WRITTEN REQUEST >> Rewrite the listing from the line with "765x481 pixels." through the end, swapping "People" for "Contacts" and leaving everything else unchanged.

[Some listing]
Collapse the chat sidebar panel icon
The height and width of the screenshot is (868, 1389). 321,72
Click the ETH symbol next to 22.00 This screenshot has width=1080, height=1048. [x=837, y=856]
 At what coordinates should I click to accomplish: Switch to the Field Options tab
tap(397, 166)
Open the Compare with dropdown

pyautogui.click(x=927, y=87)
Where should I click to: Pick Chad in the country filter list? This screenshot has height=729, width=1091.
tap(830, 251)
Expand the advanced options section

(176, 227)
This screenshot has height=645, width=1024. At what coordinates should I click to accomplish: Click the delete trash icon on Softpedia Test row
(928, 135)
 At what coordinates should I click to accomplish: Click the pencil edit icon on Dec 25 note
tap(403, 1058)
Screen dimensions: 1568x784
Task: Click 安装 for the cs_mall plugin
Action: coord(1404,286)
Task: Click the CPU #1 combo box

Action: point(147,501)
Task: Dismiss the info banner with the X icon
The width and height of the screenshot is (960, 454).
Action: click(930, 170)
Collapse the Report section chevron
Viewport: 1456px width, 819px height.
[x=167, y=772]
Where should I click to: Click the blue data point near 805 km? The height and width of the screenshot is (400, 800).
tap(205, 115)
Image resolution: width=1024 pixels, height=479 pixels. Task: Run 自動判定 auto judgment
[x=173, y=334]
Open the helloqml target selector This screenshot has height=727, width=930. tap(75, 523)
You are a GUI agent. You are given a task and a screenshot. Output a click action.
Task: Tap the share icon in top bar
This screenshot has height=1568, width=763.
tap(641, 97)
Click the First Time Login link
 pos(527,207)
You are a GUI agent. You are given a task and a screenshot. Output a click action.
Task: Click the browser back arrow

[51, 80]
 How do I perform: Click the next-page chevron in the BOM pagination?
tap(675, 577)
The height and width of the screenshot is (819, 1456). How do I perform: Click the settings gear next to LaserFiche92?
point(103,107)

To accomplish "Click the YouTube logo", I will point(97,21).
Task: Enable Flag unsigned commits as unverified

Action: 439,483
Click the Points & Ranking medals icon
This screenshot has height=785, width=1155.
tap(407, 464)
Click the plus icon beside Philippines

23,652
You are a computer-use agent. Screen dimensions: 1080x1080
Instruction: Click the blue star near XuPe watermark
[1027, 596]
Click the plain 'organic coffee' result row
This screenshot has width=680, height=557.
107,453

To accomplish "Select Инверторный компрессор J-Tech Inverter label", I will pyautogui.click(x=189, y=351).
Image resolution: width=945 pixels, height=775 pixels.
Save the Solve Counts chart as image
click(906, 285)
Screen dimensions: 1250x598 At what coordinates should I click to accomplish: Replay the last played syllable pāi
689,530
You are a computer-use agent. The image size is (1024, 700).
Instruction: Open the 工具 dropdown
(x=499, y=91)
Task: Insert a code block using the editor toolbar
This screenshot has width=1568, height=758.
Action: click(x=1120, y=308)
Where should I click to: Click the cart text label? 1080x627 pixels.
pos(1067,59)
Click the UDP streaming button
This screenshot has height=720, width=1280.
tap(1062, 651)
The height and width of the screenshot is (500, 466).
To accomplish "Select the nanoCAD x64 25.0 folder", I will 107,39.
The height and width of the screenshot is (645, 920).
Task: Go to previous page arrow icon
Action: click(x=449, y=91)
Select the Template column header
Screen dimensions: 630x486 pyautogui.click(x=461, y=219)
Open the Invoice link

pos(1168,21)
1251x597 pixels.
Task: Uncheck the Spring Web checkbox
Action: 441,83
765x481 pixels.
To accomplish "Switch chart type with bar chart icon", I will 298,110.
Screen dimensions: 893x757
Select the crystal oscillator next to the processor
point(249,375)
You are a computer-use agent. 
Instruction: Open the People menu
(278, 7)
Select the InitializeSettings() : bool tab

FINAL ANSWER >>
765x481 pixels.
To accomplish "Switch chart type with bar chart icon", I will 298,110.
Screen dimensions: 893x757
Select the crystal oscillator next to the processor
point(249,375)
You are a computer-use agent. 
Instruction: Open the Contacts menu
(278, 7)
Select the InitializeSettings() : bool tab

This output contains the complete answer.